» YOUR INSTRUCTIONS: Count the lines in the entries below that contain the string "width", treating uppercase and lowercase as different, and give only the number.

» INPUT:
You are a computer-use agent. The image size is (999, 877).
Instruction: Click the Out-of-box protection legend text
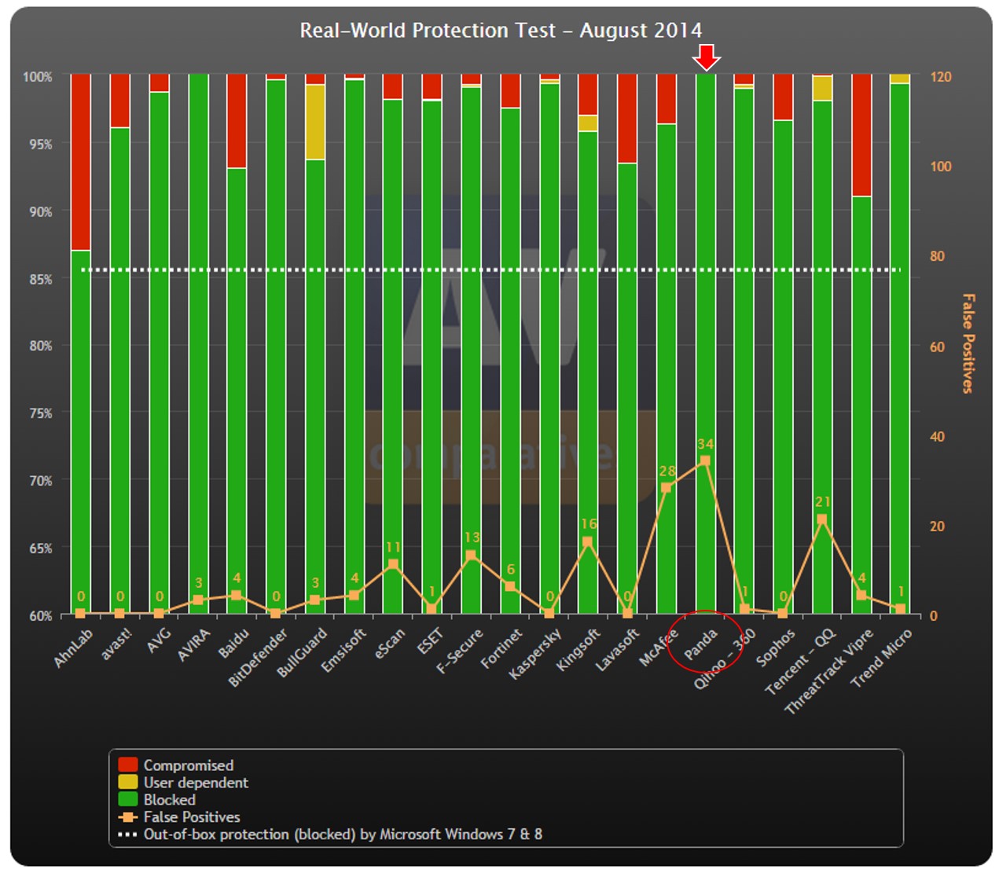pyautogui.click(x=343, y=835)
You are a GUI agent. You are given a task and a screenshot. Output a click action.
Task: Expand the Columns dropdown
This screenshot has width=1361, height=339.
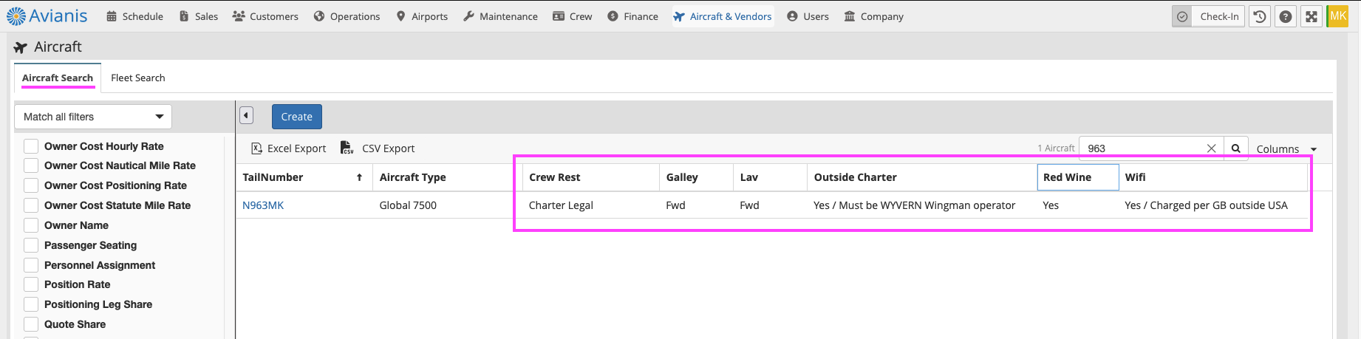coord(1286,149)
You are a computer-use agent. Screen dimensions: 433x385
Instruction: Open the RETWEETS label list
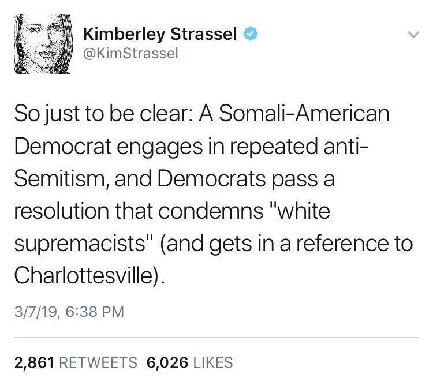click(x=98, y=362)
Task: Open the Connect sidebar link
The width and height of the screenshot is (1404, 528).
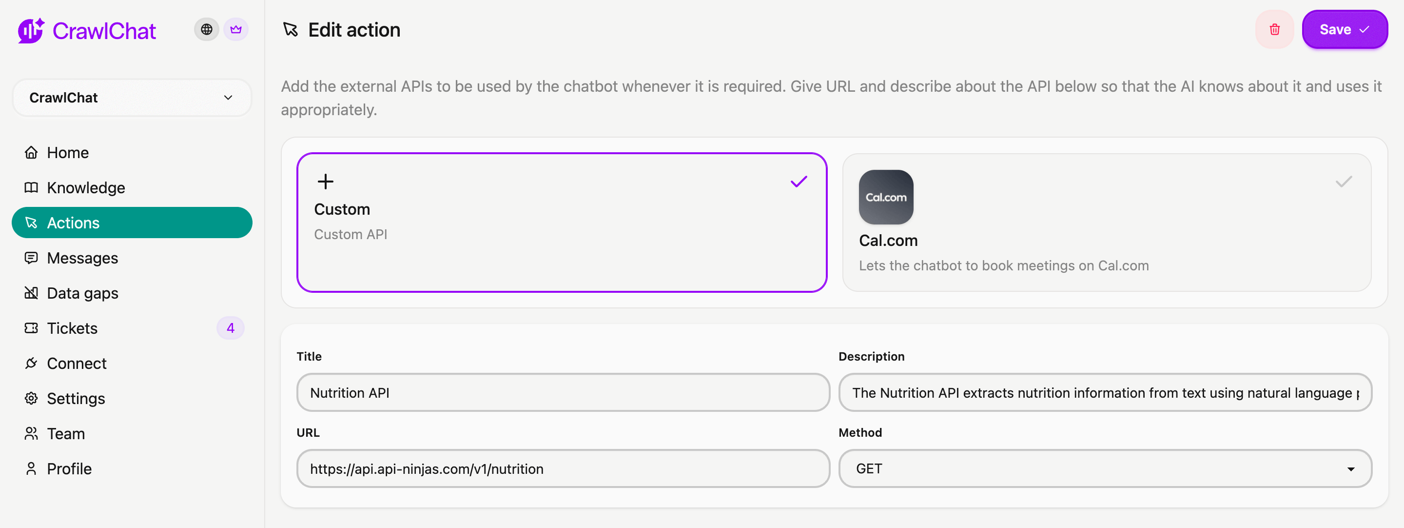Action: [76, 363]

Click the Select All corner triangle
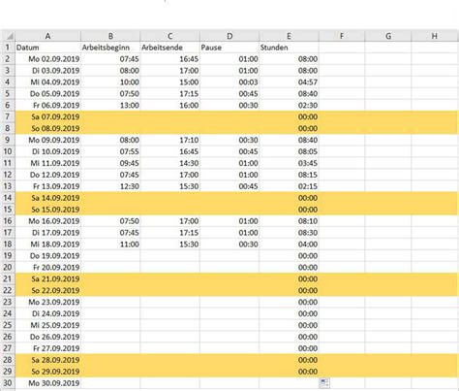point(9,36)
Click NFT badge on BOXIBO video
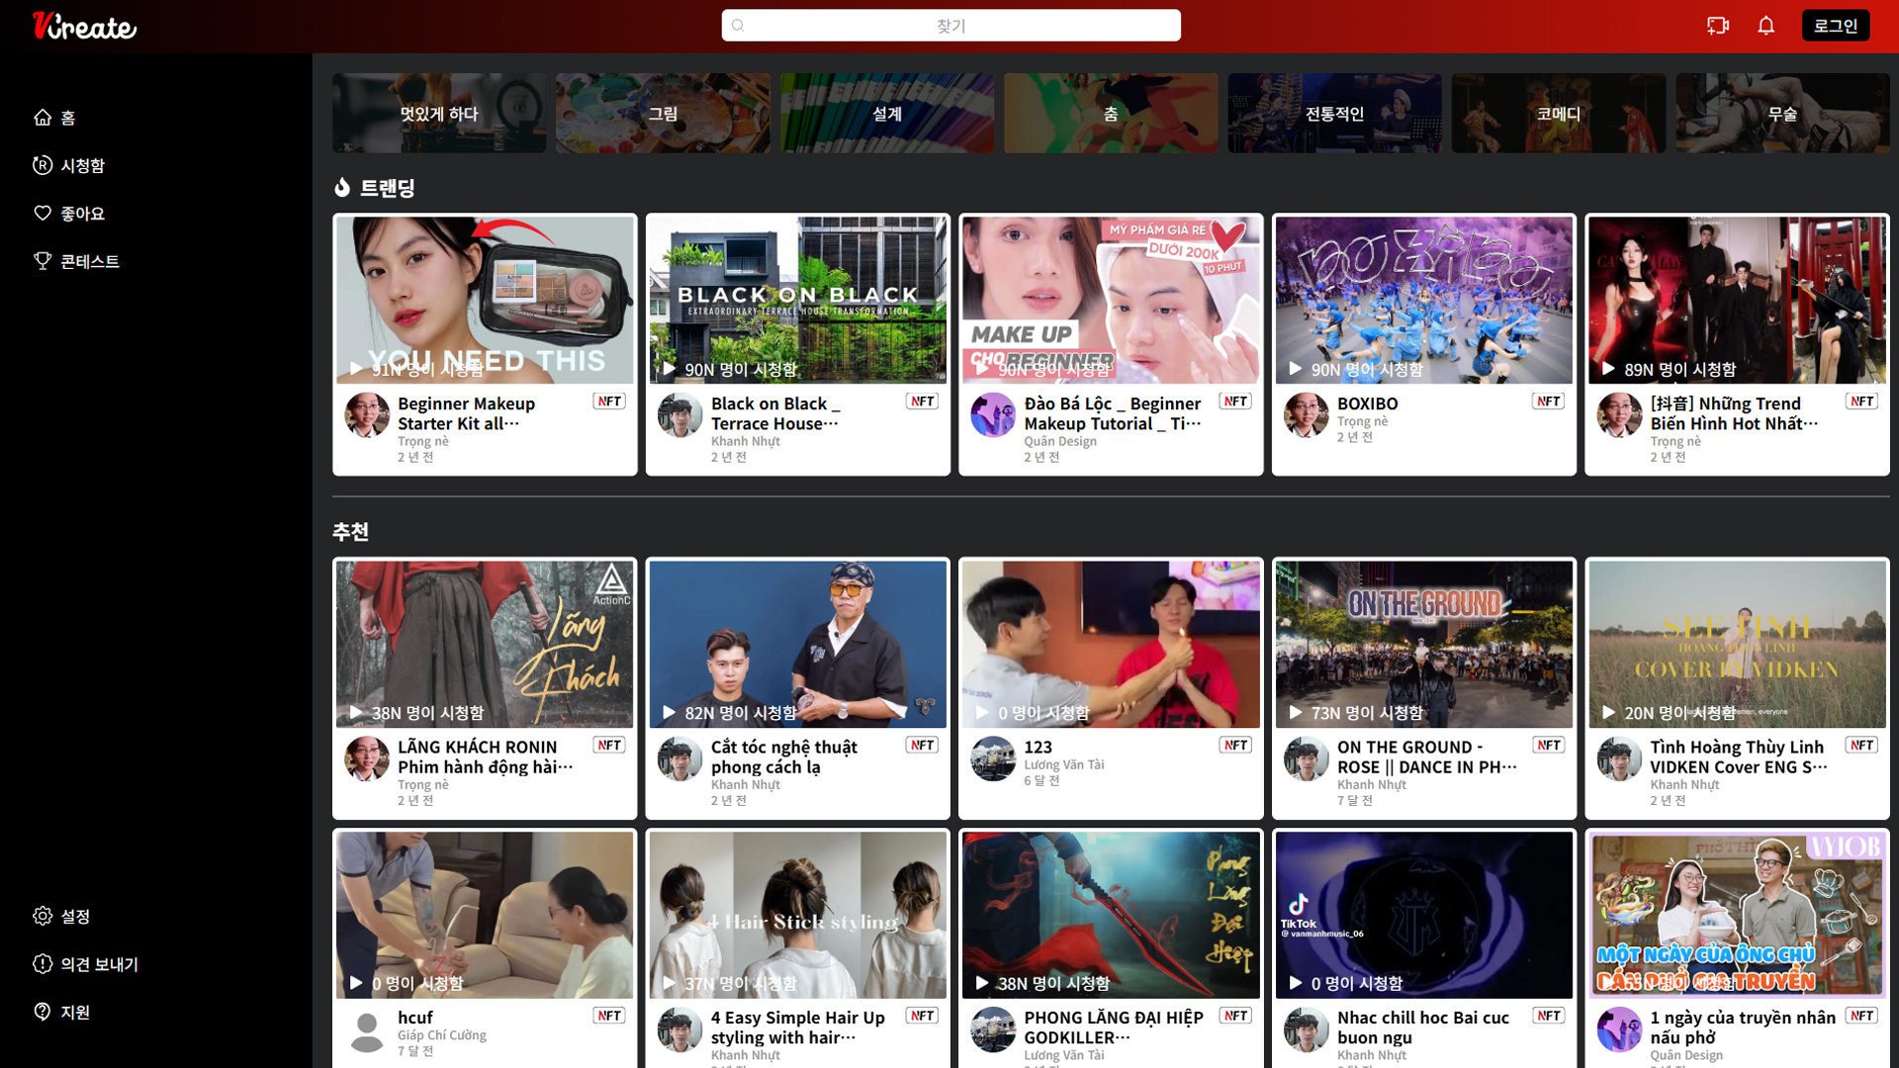 pos(1548,401)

» SOLUTION TO THE EXERCISE: 2